Hence mudpies. We went out yesterday morning, a shockingly balmy day for September and we filled her bed with lots of water and made a mix of mudpies, mud balls, which we chucked at the wall behind the garden, and a mud monster.
I have to stop here and add, none of this comes all that naturally for me. Dory's five and I think this is the maybe the second time she's ever done real mud play. I don't naturally think, let's build mudpies! in the same way I don't naturally wear light cotton dresses and get caught in slow-motion with my head thrown back, hair blowing whimsically across my face, laughing. Were I to make an advertisement for Ralph Lauren or Tommy Hilfiger or J. Crew, it would be of me in jeans, in a chair, knees under my chin, looking up from a book to say, "I'm reading. Can I help you?"
However. I'm in the middle of Kim John Payne's book, Simplicity Parenting, and he's caught my attention on an assortment of subjects, particularly the complicated nature of children's play. He advocates for very few toys, very simple toys and lots more play in nature. He advocates for it far more eloquently and with much better expression that I just did. Nonetheless, there it is. Mr. Payne mentions a bit on mudpies and I, reading it, sat up in bed (or sort of pushed Dory over to the side a bit and shifted around) and thought, We could do that! We could make mudpies!

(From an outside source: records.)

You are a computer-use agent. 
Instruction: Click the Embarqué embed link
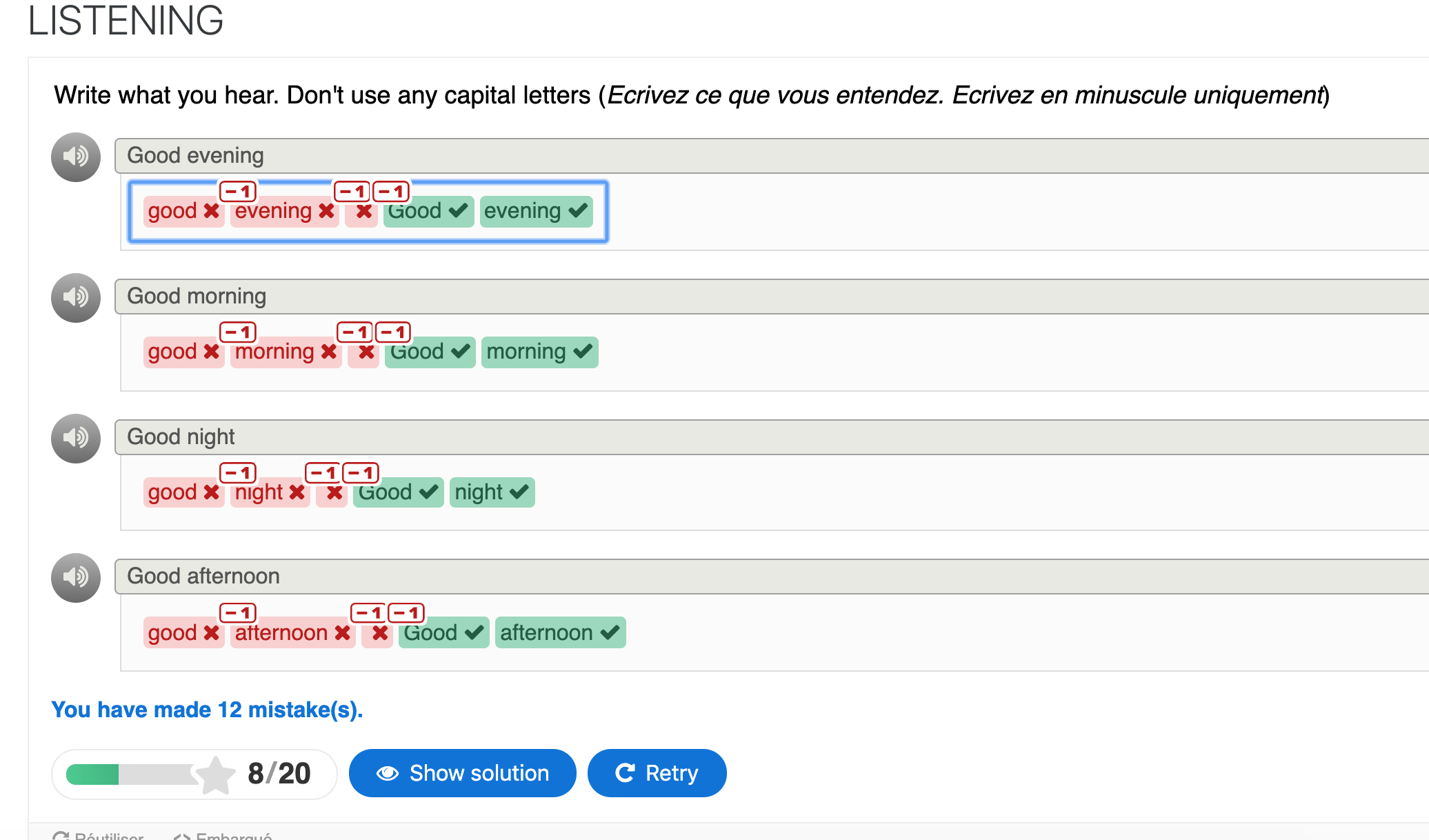point(223,836)

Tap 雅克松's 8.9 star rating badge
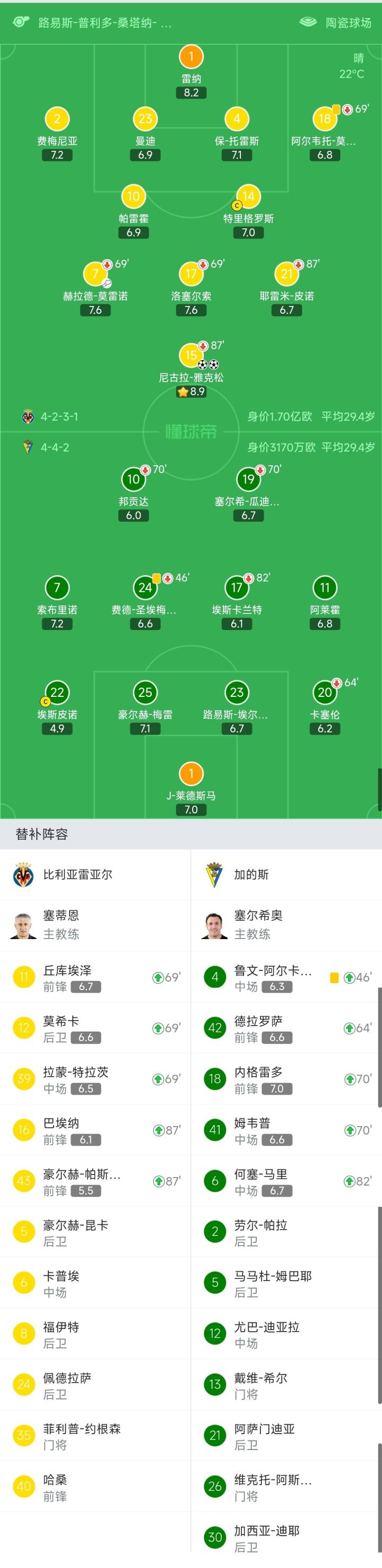(191, 391)
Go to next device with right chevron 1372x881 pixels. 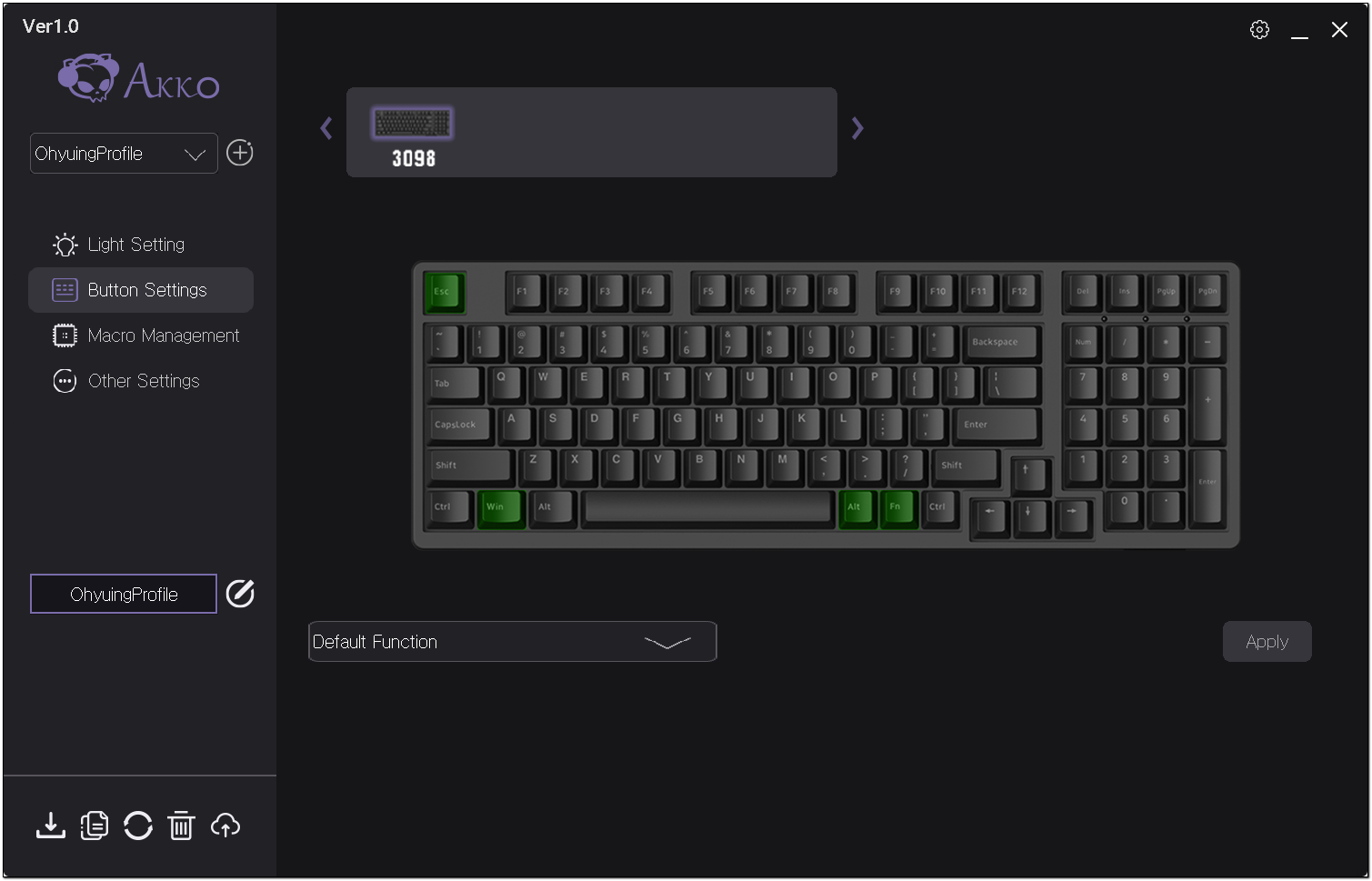point(857,128)
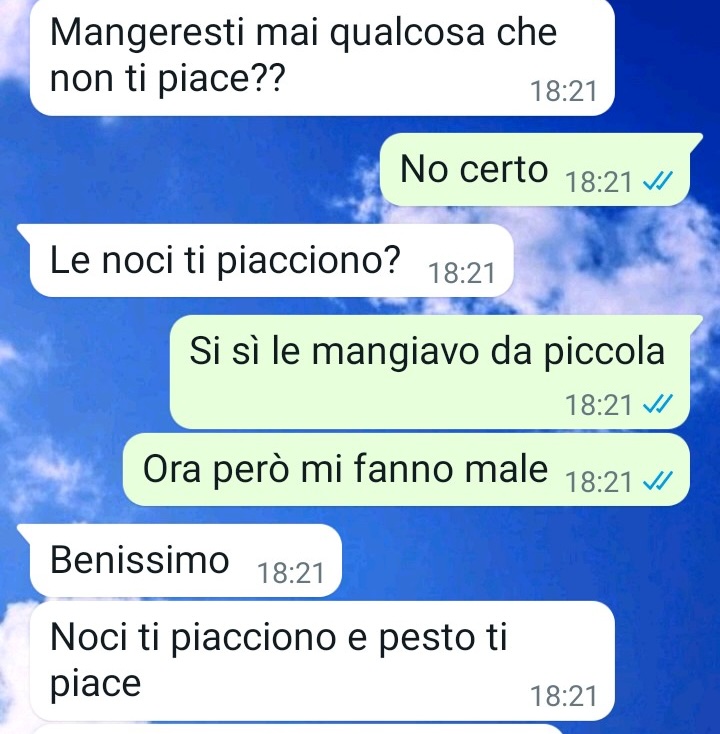Tap the timestamp on 'Le noci ti piacciono?'
This screenshot has width=720, height=734.
tap(462, 273)
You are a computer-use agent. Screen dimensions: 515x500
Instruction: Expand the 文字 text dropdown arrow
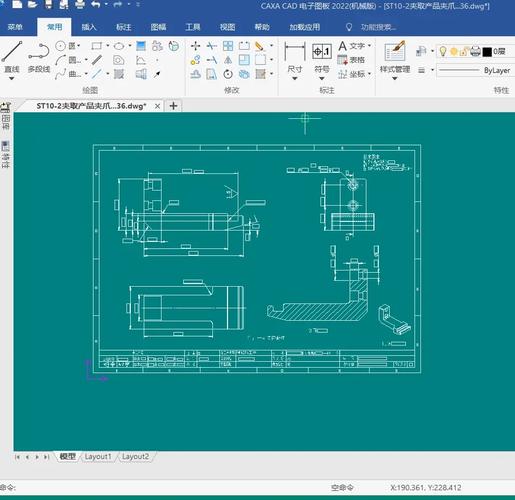pos(369,46)
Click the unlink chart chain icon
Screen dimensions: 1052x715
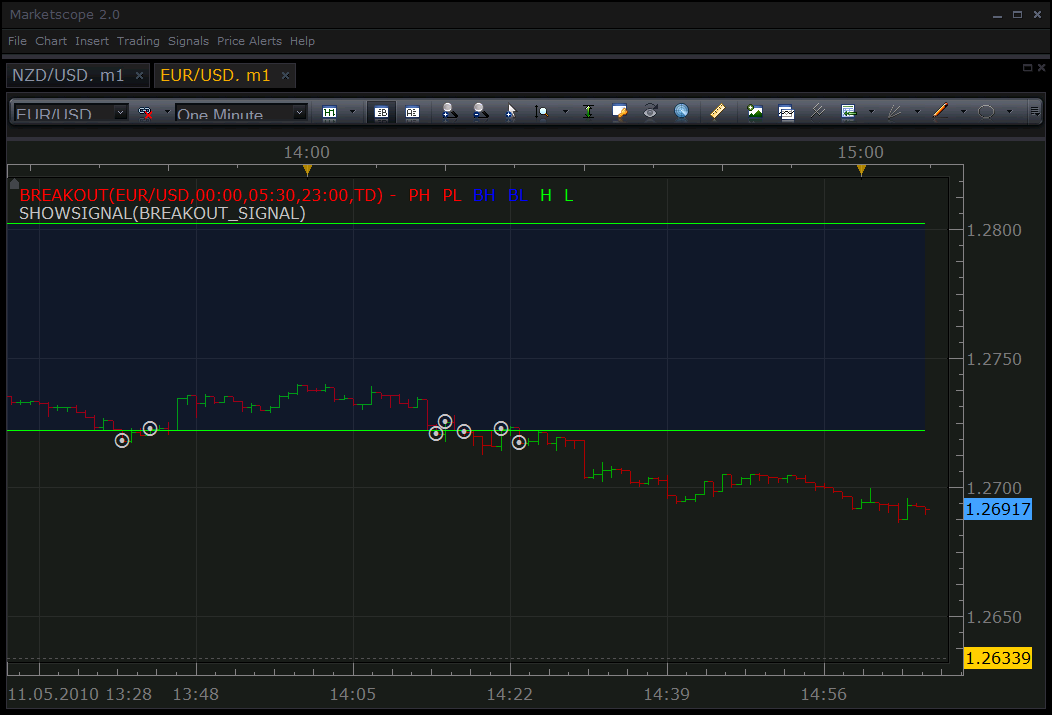pyautogui.click(x=146, y=113)
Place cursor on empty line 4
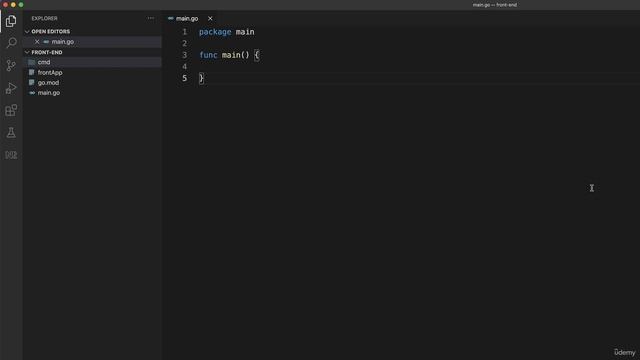The height and width of the screenshot is (360, 640). pos(408,67)
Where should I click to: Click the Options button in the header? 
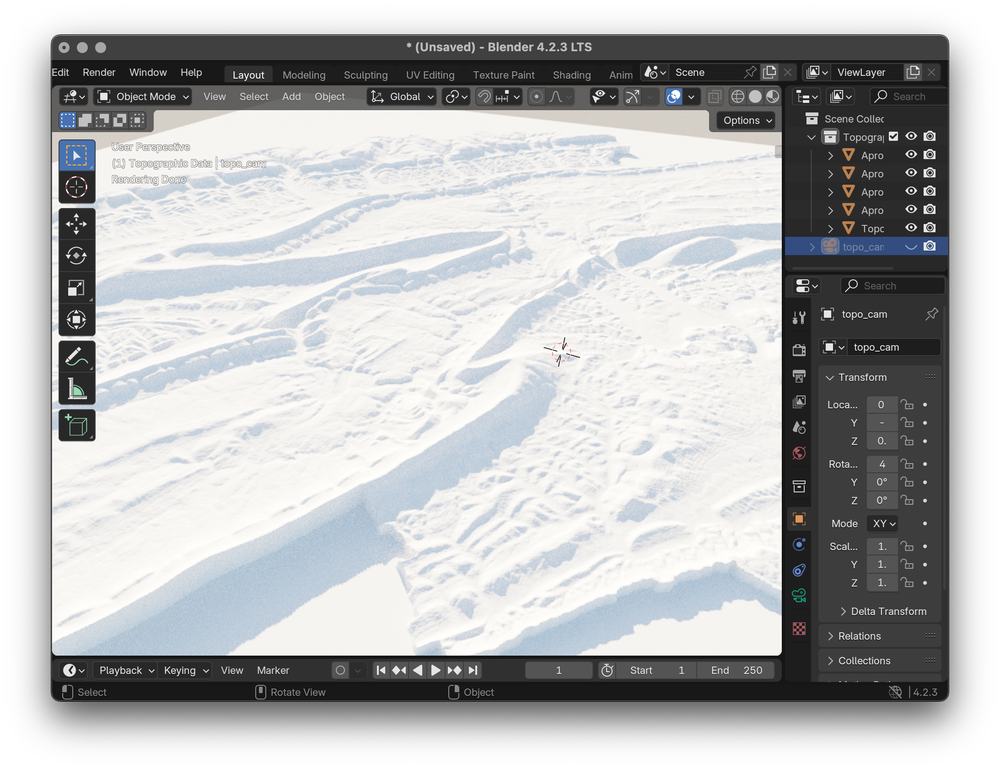tap(744, 120)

We did and here's the part that caught my attention. First, it was really fun. Second, I did laugh, but never anything Mr. Lauren or Mr. Hilfiger would care to photograph. And third, and somewhat related to the last, I did not have my camera. By camera, I mean phone, and I intentionally left it inside, cutting the two of us off from the world of electronics entirely. Yet, there I was, watching my straight-backed daughter, in her pink tank top and purples shorts, mud up to her knees, face creased in delight and I had no way to record the moment. None.
And then I thought- do I need one? Do I need to capture every single beautiful moment on film? Or really, do I need to capture every beautiful moment on digital recorder and perhaps, one day, transfer it to print?
I once called Dory the most well documented child in history and a father standing next to me marveled at it too. We can capture everything. And we do. But do we miss it, somehow, in the very act of seizing it? By needing a physical copy or the means of making a physical copy, do we lose the presence of the moment itself? We are blessed in a time when we will be able to show our children photographs, digital recordings, their childhoods captured and available for almost complete reproduction. Yet I wonder sometimes if we're losing the wonder of the moment simply by needing to hang onto the moment. I once spent a portion of a ballet open house watching the performance through the few inches span of my cell phone. I have every moment of six little girls dashing madly around the room to Skippy the Squirrel, yet my memory of the scene remains hazy. I have another video of miniature princesses performing a simple routine in Market Square, but mostly I remember cursing over the lack of close-up capabilities my camera held. The other day, I watched a commercial, for a cell phone, I think, of a children's play, with every grown-up in the room grappling to get close enough to record the show. The scene turns into a crazed fight, and the camera pans back to show the couple at the back of the room, also watching through a lens, have the best seat in the house. Why? Because their camera's zoom is unbeatable. Is that the message behind that scene? Is that your takeaway?
I did not seize the camera and we have no evidence of Dory, the Mud Monster, with mud up to her elbows, thighs and covering the better part of purple-shorts bottom. I cannot post any shots here of her flinging mudballs madly at the wall, laughing or chasing me with a garden hose. And they were beautiful shots, endearing, surprising, really, really funny. Yet the memories I have are crystal clear and by telling the story here, feel clearer yet.
I have a vague sense there's an even larger message behind this idea, something about us needing to record our lives so we can fill each other in digitally, something about the lack of personal touch and communication in the world these days. But that's out of my range, that's not really what I'm thinking about. Mostly I'm just glad I laid my camera down for today, that I got up to my elbows in mud, too, because I wasn't balancing a phone between thumb and pointer finger and watching her in high definition. I watched in real definition and I was delighted by the quality.
And, it's not lost on me, how I write this and fling it into cyberspace, that faux world where so much of our lives exist. There's a place for all of it, isn't there? There's a balance. I'm trying to find mine.